You’ll get a Dear Boston post eventually or maybe you won’t. Some things are too hard to say goodbye to. Rather than publish something that feels unfinished we are just going to skip ahead and we can always come back…especially to Boston. So let’s fast forward a little bit to the journey home. After I left Boston I took an entire week to make my way back home. It’s exactly 937 miles from door step to door step in the car one way. I’ve driven this distance 4 times. Twice with a friend and twice by myself. Sometimes I think I would make a really great truck driver. I love driving. I know that’s not a popular stance but I like driving and I like driving long distances. I even enjoy driving them alone. Nothing is better than a scenic drive by yourself. Windows down, music up (read that as country music up : ) ).
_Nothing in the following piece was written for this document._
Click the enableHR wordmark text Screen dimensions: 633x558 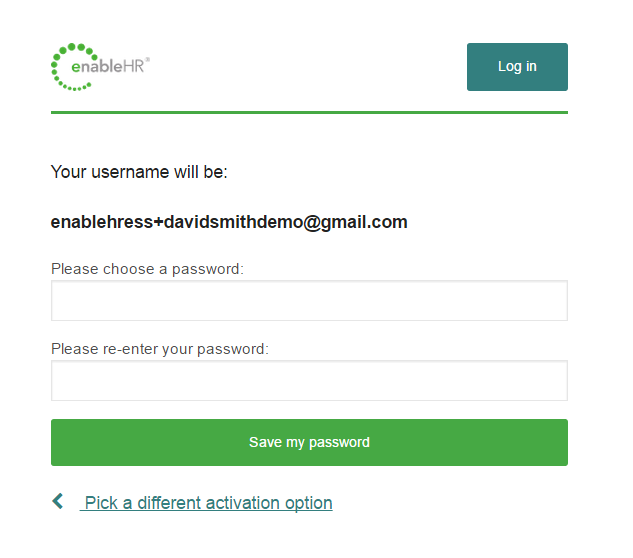click(108, 66)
I think some of my life’s greatest revelations have happened on the road like this. I’m usually struck with brilliant ideas like which friends should totally date but they’ve never met each other. A few marriages have come about like this and other great life decisions. As I was driving the last leg of my journey from Raleigh home, I had this epiphany. I ended up leaving Boston on the EXACT day that I moved to Boston in 2021. There’s something poetic and significant about that. My lease started in July 2021 and ended in June 2022. I extended my lease to the Tuesday after my program was over so I would have one last weekend and a Monday to get ready to move. It was arbitrary. There were no calculations on the calendar. My lease was up on day 363 but my friends wanted me last minute to come on a cabin weekend in Upstate New York. I had never been to Upstate New York and anyone who knows me knows I’m a collector of experiences. Maybe like the reverse of a bucket list. I’m about adding all the experiences I possibly can to my life. I want to experience and travel the whole world and all it has to offer. 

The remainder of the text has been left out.